New series of novel functionalized 1,3,4-thiadiazoles, 1,3-thiazoles, and pyrimido[4,5-d][1,2,4]triazolo[4,3-a]pyrimidines containing pyrazole moieties were synthesized using hydrazonoyl halides as precursors and evaluated for their in vitro antibacterial, and antifungal activities. From the screening results, it can be seen Aspergillus fumigatus was susceptible to compounds 12b, 13b, 14b, 15b, and 15c when compared to the amphotericin B standard. Candida albicans was susceptible to compounds 12b and 13b when compared to the amphotericin B standard. Streptococcus pneumoniae was susceptible to compounds 12b, 13b, and 14b when compared to an ampicillin standard.

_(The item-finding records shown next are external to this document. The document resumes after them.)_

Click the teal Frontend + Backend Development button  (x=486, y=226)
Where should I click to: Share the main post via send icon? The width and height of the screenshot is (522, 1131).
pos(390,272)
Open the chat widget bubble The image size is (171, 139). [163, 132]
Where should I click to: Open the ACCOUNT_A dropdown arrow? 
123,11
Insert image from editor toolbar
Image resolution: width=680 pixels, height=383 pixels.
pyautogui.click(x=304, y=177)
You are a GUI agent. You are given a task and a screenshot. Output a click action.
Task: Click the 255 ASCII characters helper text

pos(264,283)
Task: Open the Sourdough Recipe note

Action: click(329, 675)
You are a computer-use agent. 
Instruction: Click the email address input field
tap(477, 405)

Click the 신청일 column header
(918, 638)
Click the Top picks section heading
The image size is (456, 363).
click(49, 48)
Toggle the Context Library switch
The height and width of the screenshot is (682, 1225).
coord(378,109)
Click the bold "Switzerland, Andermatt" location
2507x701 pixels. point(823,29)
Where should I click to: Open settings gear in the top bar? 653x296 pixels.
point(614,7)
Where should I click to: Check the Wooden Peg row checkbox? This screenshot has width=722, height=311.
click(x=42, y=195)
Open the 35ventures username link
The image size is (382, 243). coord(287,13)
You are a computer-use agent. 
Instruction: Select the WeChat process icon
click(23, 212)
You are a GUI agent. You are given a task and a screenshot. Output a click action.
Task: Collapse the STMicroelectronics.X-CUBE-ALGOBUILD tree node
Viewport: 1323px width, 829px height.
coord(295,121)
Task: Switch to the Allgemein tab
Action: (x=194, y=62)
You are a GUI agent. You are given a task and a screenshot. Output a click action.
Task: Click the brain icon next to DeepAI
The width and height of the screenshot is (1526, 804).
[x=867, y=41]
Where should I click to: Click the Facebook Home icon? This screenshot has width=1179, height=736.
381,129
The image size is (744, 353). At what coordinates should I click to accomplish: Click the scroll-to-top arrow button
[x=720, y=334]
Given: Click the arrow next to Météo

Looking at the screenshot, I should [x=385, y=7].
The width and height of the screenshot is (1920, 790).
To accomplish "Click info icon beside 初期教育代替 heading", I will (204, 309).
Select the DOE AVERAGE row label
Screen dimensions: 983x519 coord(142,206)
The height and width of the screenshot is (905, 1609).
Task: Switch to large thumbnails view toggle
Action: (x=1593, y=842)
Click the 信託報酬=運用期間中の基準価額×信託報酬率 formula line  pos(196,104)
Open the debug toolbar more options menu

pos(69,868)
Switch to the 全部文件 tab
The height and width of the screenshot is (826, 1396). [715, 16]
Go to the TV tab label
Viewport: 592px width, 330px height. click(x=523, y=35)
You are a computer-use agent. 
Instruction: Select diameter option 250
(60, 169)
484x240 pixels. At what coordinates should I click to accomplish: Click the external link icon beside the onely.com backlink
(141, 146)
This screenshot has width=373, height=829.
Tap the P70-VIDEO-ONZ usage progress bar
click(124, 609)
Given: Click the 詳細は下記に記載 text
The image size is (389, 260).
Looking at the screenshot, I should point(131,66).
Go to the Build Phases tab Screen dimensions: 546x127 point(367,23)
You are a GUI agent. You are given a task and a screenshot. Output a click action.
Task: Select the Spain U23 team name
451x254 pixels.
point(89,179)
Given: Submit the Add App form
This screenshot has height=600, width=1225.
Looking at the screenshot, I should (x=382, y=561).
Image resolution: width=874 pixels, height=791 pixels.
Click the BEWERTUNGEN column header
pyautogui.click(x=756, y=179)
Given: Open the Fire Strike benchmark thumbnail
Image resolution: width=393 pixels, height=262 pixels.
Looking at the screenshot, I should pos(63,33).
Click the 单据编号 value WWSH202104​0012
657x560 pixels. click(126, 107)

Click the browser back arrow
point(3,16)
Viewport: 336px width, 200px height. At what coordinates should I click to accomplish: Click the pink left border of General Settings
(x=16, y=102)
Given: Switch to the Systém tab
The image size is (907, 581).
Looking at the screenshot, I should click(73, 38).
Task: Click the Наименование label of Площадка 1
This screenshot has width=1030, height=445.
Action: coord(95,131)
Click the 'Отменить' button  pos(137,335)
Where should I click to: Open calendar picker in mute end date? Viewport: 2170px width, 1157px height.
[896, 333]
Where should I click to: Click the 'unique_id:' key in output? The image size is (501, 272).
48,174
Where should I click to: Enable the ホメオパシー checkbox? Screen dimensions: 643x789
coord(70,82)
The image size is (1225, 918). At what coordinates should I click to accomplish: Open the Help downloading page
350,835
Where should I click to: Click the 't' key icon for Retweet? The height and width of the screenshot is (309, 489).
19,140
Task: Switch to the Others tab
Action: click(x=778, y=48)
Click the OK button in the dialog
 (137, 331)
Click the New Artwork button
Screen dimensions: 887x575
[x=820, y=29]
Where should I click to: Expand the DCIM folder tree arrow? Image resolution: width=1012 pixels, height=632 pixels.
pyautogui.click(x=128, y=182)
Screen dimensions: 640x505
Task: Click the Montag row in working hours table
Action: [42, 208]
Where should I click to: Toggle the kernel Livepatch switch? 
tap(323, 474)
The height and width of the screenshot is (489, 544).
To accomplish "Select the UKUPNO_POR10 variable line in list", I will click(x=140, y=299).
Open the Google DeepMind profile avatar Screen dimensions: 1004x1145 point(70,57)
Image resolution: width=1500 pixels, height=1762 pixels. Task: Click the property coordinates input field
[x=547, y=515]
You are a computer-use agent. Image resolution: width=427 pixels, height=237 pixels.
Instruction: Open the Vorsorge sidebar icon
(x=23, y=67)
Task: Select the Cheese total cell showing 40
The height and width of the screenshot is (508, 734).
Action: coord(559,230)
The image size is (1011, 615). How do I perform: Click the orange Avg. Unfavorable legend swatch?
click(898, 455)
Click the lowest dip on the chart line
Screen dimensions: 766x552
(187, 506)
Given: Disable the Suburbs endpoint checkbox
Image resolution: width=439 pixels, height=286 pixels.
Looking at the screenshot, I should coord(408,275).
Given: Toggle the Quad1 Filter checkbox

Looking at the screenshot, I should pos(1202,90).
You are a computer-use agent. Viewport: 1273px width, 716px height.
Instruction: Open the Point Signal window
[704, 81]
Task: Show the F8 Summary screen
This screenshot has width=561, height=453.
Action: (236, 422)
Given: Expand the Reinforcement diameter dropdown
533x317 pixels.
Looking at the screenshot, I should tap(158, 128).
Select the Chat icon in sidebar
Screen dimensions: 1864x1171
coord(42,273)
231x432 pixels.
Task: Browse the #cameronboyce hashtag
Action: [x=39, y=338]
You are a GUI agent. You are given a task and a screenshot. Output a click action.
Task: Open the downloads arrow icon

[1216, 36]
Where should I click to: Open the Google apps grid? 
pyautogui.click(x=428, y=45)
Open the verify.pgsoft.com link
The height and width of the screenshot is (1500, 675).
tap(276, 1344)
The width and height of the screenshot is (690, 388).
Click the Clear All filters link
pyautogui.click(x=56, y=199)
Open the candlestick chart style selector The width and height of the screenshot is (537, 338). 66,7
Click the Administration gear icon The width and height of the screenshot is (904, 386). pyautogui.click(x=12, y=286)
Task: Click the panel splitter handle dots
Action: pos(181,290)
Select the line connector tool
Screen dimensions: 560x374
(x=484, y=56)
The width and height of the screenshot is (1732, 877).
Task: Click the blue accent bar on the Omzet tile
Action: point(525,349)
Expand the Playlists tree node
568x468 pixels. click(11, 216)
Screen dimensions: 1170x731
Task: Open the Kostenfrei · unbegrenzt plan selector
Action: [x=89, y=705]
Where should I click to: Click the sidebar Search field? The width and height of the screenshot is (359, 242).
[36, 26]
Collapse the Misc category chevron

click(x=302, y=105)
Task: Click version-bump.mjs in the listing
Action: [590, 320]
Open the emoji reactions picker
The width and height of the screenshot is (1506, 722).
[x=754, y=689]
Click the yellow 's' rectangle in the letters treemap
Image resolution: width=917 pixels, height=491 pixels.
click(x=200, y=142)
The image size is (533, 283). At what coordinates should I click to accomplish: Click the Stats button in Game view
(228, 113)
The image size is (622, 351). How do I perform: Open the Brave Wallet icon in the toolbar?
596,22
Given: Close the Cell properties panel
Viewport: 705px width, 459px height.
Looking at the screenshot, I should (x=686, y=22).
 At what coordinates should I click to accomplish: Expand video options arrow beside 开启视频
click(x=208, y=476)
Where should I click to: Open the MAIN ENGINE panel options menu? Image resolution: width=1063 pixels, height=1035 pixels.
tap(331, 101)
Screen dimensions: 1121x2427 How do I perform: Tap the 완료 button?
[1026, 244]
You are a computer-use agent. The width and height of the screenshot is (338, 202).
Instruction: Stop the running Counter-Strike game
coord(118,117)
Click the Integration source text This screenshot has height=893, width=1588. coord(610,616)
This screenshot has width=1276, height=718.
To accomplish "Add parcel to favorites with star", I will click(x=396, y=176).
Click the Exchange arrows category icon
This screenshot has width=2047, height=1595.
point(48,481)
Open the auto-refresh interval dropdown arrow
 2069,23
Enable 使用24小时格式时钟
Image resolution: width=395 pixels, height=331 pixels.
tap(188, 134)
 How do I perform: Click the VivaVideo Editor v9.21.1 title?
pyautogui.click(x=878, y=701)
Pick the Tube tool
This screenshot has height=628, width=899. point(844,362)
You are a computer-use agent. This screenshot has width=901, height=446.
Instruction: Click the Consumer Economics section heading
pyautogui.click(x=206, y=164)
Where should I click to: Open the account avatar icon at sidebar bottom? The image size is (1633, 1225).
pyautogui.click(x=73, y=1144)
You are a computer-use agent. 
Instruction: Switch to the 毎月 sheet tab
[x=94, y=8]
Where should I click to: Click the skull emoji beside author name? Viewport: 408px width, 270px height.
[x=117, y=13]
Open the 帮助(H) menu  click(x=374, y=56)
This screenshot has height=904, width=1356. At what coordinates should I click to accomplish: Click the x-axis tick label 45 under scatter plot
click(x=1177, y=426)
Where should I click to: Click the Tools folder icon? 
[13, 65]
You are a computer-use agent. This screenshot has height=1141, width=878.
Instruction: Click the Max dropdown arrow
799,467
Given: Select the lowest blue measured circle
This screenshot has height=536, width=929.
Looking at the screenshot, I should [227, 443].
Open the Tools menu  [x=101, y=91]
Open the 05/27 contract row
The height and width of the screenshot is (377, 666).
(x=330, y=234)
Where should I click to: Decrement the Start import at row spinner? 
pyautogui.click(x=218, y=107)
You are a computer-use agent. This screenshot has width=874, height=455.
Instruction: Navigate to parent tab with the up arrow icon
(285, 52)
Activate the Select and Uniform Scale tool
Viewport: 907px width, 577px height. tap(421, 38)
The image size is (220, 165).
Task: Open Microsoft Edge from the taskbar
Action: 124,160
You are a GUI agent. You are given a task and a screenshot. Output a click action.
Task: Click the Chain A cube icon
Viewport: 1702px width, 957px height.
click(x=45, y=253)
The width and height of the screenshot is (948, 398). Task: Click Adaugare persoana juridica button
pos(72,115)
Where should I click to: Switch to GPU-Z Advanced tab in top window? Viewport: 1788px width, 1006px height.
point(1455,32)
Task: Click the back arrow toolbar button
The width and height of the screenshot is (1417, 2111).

Bacillus subtilis was susceptible to compounds 13b, 14b, and 15b when compared to ampicillin standard. Pseudomonas aeruginosa was susceptible to compounds 12b, 13b, 15a, and 26d when compared to Gentamicin standard. Escherichia coli was susceptible to compounds 10a, 12b, 13b, 14b, 15f, and 28a when compared to the gentamicin standard.